Cybercash Taking Its Electronic Wallet to Europe

Cybercash Inc. announced agreements to make its Internet payment system available in Europe.

Cybercash's "electronic wallet," which lets customers use credit cards to buy goods via the Internet, would be offered to Europeans later this year through two transaction processing companies. The wallet is currently available only in the United States.

Sligos, a Paris-based payment service provider, announced plans to market Cybercash's product in France, Germany, the United Kingdom, and Ireland.

Point Transaction Systems of Oslo, Norway, said it will make the Cybercash wallet available in Sweden by this summer.

"This is the beginning of a series of international announcements we'll be putting out," said Magdalena Yesil, Cybercash's vice president of marketing.

The partnerships, Ms. Yesil said, "go to show that the Internet is a global environment."

The announcements also tighten the race to provide payment services over that huge, global web of computer networks. Digicash of Amsterdam, the developer of the Ecash digital money system, announced an alliance last week with a European Internet service provider, making its product available, initially, in Finland. Digicash has also licensed its system in Sweden and to Mark Twain Bancshares in St.

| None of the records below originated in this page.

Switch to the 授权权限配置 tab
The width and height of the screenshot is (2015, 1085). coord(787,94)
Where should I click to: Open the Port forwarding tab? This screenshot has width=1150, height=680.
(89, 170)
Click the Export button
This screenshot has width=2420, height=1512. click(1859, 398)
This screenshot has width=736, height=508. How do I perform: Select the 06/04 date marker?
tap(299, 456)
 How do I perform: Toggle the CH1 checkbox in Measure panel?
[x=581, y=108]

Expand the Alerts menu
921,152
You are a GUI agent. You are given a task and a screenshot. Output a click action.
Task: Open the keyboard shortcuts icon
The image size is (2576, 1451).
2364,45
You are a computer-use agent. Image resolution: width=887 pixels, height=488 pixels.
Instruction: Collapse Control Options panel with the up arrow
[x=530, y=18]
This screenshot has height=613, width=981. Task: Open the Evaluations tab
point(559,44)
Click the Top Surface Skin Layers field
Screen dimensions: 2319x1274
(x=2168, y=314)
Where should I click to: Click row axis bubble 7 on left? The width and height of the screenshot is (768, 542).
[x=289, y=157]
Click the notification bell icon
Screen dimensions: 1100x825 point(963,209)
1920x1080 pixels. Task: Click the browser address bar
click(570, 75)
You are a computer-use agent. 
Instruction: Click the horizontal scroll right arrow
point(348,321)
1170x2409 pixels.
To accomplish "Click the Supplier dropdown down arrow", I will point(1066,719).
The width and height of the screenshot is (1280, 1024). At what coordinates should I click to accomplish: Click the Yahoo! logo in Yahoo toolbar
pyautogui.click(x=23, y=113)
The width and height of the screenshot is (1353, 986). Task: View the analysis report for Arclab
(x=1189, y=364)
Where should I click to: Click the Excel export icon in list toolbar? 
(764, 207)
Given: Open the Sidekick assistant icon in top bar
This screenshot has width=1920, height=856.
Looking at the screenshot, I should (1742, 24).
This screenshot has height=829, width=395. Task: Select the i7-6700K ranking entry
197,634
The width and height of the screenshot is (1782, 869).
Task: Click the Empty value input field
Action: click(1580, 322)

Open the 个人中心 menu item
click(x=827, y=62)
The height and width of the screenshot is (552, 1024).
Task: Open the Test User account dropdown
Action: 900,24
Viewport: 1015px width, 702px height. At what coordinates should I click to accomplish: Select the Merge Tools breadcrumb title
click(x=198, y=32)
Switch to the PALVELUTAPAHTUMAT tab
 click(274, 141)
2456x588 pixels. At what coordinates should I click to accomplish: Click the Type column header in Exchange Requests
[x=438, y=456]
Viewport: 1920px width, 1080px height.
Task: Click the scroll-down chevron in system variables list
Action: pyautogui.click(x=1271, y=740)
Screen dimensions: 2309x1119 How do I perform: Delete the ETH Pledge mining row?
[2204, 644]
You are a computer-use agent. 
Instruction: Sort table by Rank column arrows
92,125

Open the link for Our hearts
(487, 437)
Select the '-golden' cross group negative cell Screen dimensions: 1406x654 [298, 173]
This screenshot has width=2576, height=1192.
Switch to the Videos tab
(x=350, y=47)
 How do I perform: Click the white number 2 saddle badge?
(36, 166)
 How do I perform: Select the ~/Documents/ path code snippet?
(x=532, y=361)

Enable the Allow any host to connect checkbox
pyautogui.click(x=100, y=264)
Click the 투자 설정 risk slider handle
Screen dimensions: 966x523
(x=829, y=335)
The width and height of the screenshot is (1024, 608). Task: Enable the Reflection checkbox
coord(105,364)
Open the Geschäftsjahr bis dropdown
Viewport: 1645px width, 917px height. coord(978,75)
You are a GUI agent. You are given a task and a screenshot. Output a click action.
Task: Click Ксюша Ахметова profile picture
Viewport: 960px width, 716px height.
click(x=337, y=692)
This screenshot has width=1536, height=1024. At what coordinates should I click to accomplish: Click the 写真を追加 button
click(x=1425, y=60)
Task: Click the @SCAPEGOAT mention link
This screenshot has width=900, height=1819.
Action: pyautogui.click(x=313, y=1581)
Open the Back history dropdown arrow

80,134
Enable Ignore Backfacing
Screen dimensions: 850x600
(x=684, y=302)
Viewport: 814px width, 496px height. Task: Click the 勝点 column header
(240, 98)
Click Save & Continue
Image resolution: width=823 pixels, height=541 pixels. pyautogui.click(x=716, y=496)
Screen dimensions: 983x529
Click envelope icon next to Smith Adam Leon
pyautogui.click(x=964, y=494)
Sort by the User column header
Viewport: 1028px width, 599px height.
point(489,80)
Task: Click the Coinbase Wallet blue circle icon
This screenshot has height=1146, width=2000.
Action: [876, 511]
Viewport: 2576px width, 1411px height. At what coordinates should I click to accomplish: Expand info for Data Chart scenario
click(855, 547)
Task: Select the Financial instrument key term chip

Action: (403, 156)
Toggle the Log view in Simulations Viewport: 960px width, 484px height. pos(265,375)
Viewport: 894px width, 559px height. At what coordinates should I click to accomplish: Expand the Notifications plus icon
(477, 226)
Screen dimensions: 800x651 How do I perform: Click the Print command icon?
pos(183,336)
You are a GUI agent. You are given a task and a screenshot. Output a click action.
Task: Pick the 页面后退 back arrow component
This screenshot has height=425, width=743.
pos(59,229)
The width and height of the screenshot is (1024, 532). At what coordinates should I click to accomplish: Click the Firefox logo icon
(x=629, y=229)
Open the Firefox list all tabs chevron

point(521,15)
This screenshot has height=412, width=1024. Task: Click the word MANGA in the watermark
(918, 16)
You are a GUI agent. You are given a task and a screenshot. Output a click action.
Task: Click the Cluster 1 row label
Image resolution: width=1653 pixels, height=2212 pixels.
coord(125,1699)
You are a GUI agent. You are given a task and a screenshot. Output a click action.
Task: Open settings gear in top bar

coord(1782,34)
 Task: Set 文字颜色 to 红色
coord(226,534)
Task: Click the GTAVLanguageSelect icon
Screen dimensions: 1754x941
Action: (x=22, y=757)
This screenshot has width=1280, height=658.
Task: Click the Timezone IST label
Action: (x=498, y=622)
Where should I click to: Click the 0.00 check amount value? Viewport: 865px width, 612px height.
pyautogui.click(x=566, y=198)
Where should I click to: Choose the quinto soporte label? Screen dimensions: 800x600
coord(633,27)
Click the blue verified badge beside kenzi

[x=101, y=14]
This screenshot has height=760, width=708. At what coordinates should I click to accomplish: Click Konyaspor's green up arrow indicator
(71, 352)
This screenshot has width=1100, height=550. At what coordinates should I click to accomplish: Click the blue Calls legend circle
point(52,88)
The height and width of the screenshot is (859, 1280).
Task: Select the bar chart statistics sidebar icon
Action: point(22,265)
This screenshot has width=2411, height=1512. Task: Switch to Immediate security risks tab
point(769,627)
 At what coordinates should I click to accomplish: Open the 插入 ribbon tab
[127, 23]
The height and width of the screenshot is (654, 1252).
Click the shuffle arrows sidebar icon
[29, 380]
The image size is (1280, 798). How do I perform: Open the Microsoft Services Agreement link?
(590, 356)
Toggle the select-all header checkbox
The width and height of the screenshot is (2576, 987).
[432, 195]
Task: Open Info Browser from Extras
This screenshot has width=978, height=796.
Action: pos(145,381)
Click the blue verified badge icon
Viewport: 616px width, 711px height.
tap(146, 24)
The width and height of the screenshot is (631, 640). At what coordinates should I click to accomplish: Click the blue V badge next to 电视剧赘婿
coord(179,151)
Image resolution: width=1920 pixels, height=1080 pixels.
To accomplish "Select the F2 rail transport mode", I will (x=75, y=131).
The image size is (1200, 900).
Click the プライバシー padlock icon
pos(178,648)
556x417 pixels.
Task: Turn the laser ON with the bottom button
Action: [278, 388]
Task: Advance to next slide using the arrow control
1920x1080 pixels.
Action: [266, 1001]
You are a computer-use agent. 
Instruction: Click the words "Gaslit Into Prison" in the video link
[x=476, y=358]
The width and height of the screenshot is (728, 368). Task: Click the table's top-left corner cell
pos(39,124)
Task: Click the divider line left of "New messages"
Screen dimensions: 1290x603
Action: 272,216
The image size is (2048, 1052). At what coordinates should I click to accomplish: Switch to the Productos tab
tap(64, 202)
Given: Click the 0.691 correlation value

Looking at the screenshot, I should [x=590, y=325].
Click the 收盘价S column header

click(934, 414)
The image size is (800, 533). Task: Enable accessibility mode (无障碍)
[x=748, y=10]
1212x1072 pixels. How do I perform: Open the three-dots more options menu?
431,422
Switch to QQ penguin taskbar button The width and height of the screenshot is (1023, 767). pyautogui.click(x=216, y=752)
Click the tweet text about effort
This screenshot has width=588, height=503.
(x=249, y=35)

Louis.

Reston, Va.-based Cybercash, which made its initial public stock offering last month, would be competing more directly with Digicash later this year when it expects to enhance its electronic wallet technology with digital "coins." Digicash's Ecash is coin-based.

Jacques Maugin, who heads the Internet development division at Sligos, said his company was attracted to that forthcoming digital cash capability.

Sligos is one of Europe's leading bank card and payment services companies, with more than 6,000 employees.

"We have no solutions for micropayments, so our offerings are complementary," Mr. Maugin said.

He said Sligos also chose Cybercash because the companies agree that "we are not banks and we do not want to interfere in the relationship between bank and customer."

Anders Thell, manager of development and marketing for Point Transaction Systems' subsidiary in Sweden, echoed Mr. Maugin's view, saying that his company prefers "the already-available infrastructure for card payments and the banking infrastructure."

A Stockholm-based affiliate, Point Scandinavia, is testing a smart card- based electronic purse system in Sweden. The company's venture with Cybercash will be its first payment foray onto the Internet, Mr. Thell said.

He said his company passed over Digicash's Ecash because it "creates a new environment." He predicted Digicash would not do well in Scandinavia.

Ms. Yesil of Cybercash said Digicash has "a very different business model" and is not a direct competitor. While Digicash has developed a micropayment system that accommodates small transfers of digital cash, Cybercash has plans to offer credit card, coin, and check options through its wallet, Ms. Yesil said.